Pictures are to be left out; every line from the one with "Legal Notice (610, 276)" through the end of the data must be transcribed exactly.

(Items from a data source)
================================

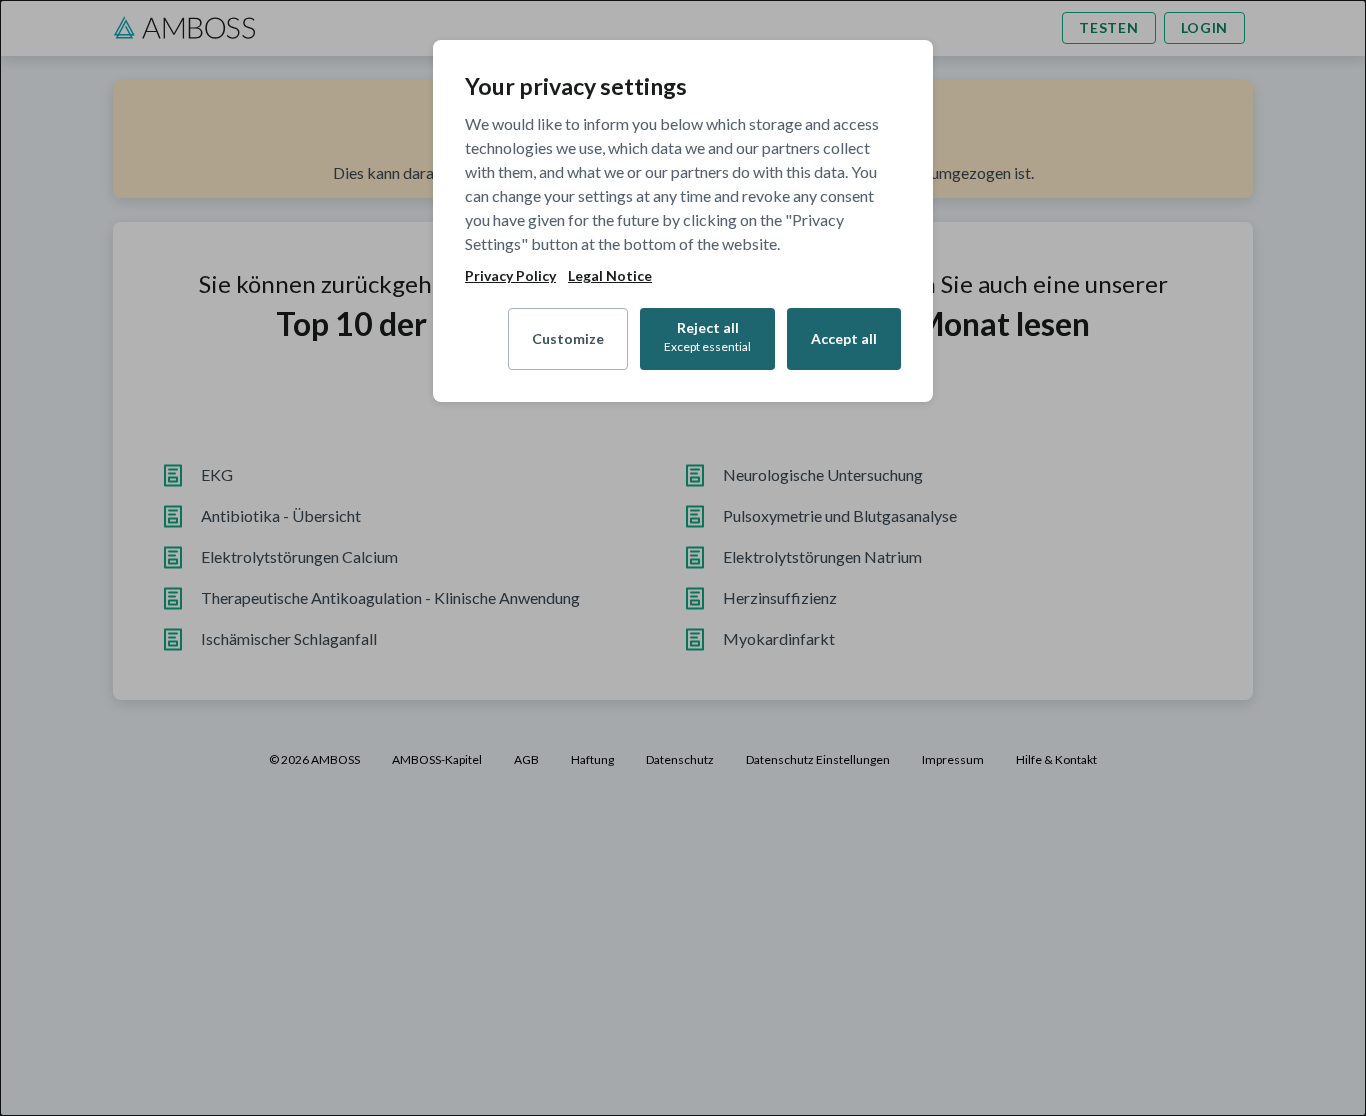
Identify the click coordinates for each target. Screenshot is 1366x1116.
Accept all (844, 338)
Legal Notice (610, 276)
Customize (568, 338)
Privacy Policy (510, 276)
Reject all (707, 336)
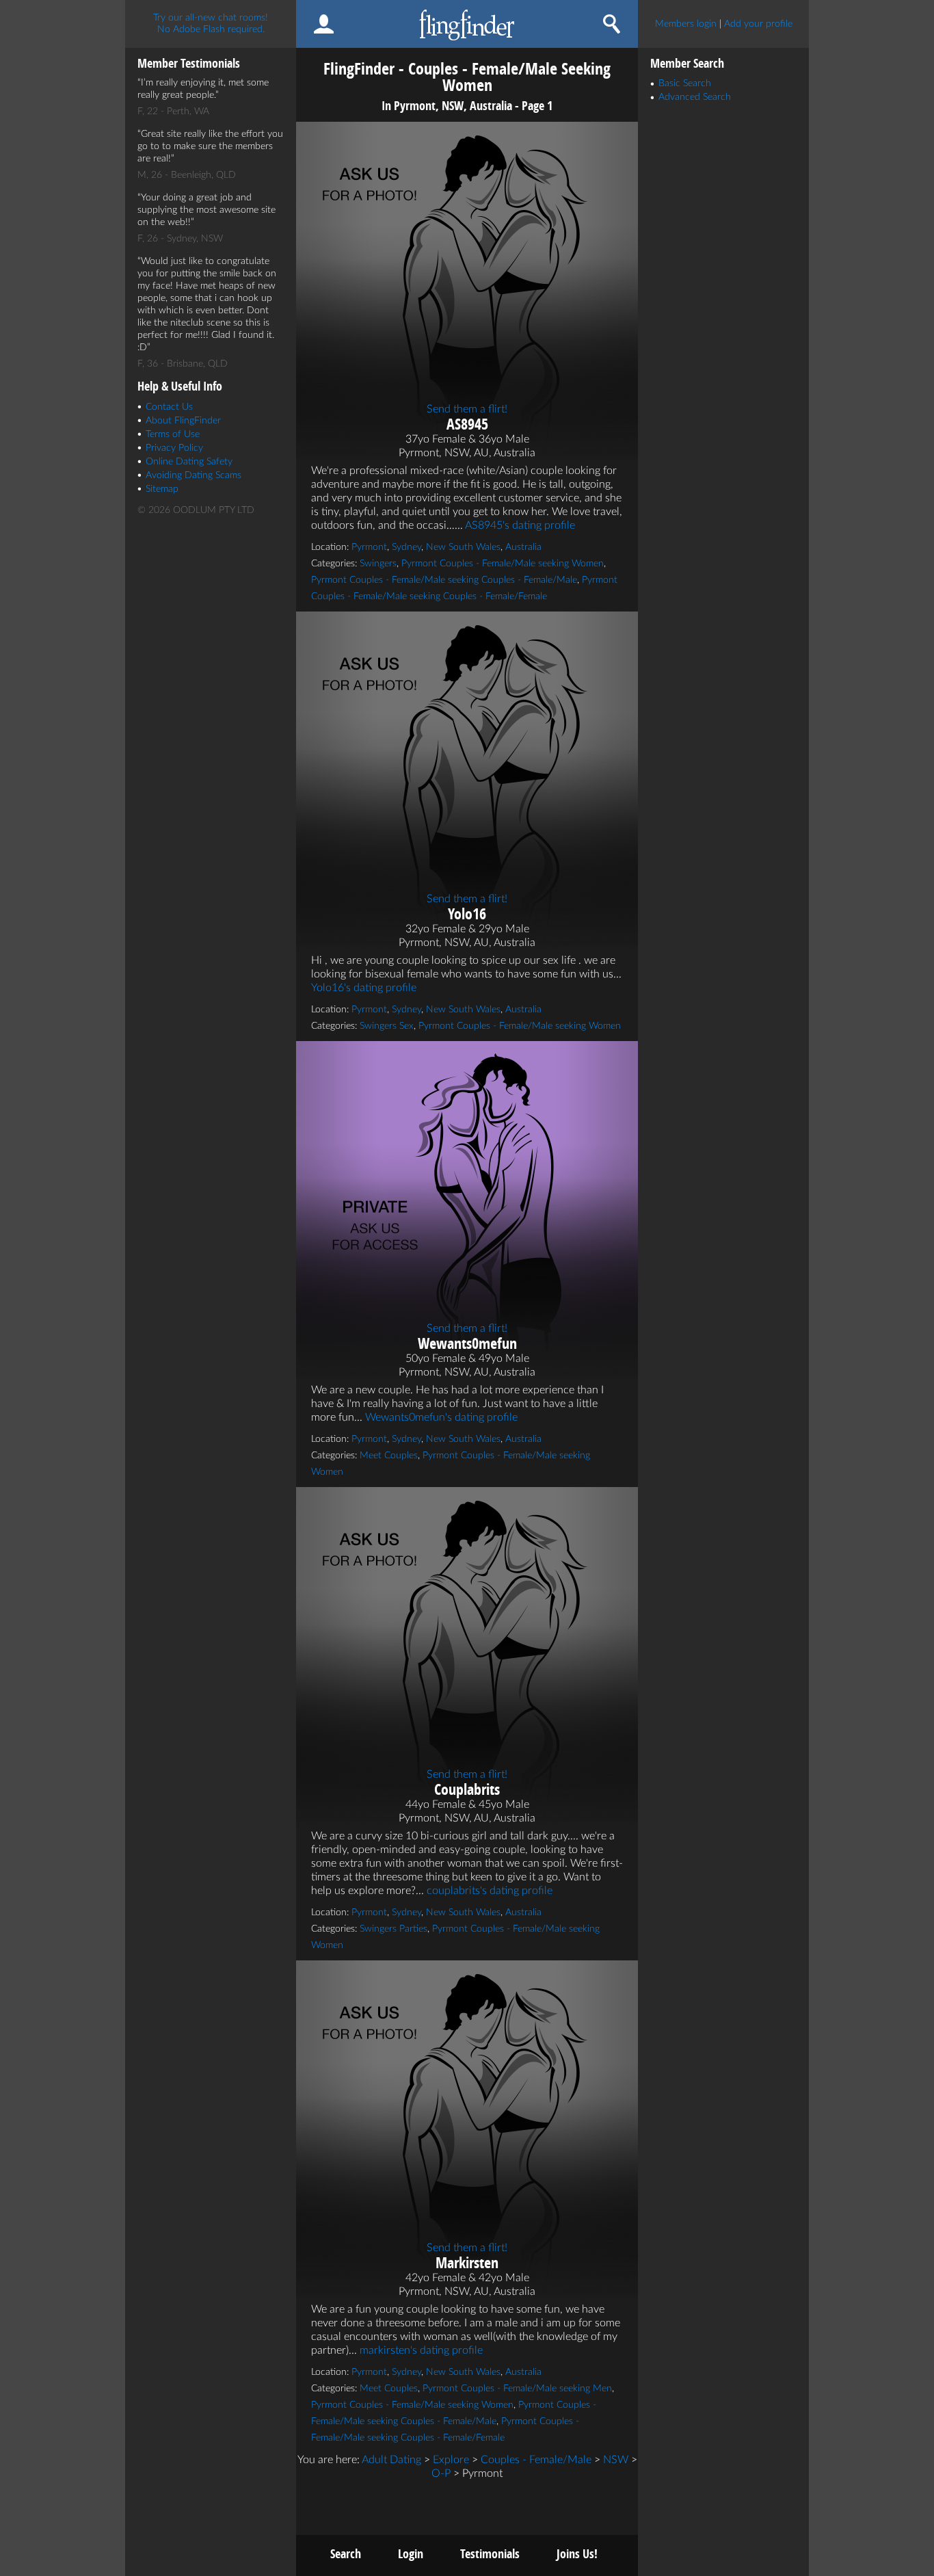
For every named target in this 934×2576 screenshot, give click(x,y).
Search (345, 2553)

================================

### Result below
Legal Notice (610, 276)
Customize (568, 338)
Privacy Policy (510, 276)
Reject all (707, 336)
For every named target in this 934×2576 screenshot, give click(x,y).
Search (345, 2553)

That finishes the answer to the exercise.